Sum

Time Limit: 2000/1000 MS (Java/Others) Memory Limit: 32768/32768 K (Java/Others)
Total Submission(s): 4424 Accepted Submission(s): 1281

Problem Description

XXX is puzzled with the question below:

1, 2, 3, ..., n (1<=n<=400000) are placed in a line. There are m (1<=m<=1000) operations of two kinds.

Operation 1: among the x-th number to the y-th number (inclusive), get the sum of the numbers which are co-prime with p( 1 <=p <= 400000).

Operation 2: change the x-th number to c( 1 <=c <= 400000).

For each operation, XXX will spend a lot of time to treat it.
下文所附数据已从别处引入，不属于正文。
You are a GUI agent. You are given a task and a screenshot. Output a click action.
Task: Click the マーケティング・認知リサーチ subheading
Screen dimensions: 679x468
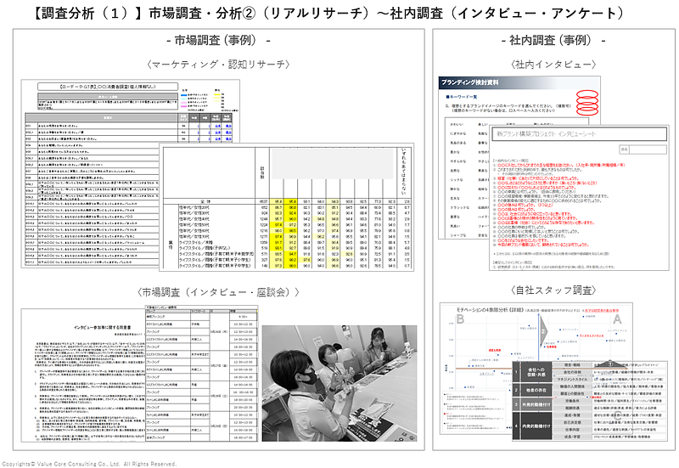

So he wants to ask you to help him.

Input

There are several test cases.

The first line in the input is an integer indicating the number of test cases.

For each case, the first line begins with two integers --- the above mentioned n and m.

Each the following m lines contains an operation.

Operation 1 is in this format: "1 x y p".

Operation 2 is in this format: "2 x c".

Output

For each operation 1, output a single integer in one line representing the result.

Sample Input

3 3

2 2 3

1 1 3 4

1 2 3 6

Sample Output

【题意】

操作一查询并输出[a,b]中与p互质的数的总和，操作二更新pos位置的数值。

【思路】

与非常相似，只不过这次是求和（相当于等差数列），再加上修改数值。

容斥定理的实现有三种做法：1.dfs 2.二进制 3.队列数组。大致意思都是表示出每一种质因子的组成情况，奇数个相加，偶数个相减。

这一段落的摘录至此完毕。